#### WHAT IS EXPECTED:
Each line from the first down to the one containing "This screenshot has width=1080, height=778." should be returned exactly as it appears below.

#### Stored data entries:
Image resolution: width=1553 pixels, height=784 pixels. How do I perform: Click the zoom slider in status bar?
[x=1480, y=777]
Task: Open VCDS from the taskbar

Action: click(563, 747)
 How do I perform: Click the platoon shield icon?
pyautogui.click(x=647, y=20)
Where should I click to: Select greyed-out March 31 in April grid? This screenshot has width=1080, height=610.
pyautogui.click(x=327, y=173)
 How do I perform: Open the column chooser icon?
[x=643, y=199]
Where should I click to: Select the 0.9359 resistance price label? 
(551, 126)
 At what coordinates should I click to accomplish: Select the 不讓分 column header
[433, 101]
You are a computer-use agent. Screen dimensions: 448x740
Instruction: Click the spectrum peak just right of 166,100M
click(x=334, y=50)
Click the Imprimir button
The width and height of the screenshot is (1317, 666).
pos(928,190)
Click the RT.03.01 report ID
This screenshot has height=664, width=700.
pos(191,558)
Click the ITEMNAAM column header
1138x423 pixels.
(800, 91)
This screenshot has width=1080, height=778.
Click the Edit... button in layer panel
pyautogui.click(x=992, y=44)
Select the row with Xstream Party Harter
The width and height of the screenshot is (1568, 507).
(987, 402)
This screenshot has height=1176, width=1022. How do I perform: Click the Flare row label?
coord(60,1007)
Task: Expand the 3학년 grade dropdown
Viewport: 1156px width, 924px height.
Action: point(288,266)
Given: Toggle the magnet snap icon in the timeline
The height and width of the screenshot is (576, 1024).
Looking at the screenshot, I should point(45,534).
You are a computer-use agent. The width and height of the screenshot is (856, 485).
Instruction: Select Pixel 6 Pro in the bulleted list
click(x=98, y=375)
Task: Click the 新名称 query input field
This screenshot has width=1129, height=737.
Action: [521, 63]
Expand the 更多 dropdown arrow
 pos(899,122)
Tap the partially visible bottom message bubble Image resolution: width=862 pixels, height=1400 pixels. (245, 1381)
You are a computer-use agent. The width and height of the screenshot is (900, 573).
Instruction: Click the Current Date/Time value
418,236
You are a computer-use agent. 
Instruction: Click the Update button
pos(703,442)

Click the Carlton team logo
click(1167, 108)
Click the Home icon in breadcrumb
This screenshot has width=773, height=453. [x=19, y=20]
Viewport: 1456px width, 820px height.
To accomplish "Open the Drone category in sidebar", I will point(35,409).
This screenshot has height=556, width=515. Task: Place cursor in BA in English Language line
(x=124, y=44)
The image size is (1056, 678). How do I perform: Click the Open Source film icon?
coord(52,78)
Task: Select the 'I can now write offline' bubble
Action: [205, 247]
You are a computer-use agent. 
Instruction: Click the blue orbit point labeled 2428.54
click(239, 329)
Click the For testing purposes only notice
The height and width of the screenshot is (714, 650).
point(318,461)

#### SOLUTION FOR THIS EXERCISE:
Image resolution: width=1553 pixels, height=784 pixels. How do I perform: Click the zoom slider in status bar?
[x=1480, y=777]
Task: Open VCDS from the taskbar

Action: click(563, 747)
 How do I perform: Click the platoon shield icon?
pyautogui.click(x=647, y=20)
Where should I click to: Select greyed-out March 31 in April grid? This screenshot has width=1080, height=610.
pyautogui.click(x=327, y=173)
 How do I perform: Open the column chooser icon?
[x=643, y=199]
Where should I click to: Select the 0.9359 resistance price label? 
(551, 126)
 At what coordinates should I click to accomplish: Select the 不讓分 column header
[433, 101]
You are a computer-use agent. Screen dimensions: 448x740
Instruction: Click the spectrum peak just right of 166,100M
click(x=334, y=50)
Click the Imprimir button
The width and height of the screenshot is (1317, 666).
pos(928,190)
Click the RT.03.01 report ID
This screenshot has height=664, width=700.
pos(191,558)
Click the ITEMNAAM column header
1138x423 pixels.
(800, 91)
This screenshot has width=1080, height=778.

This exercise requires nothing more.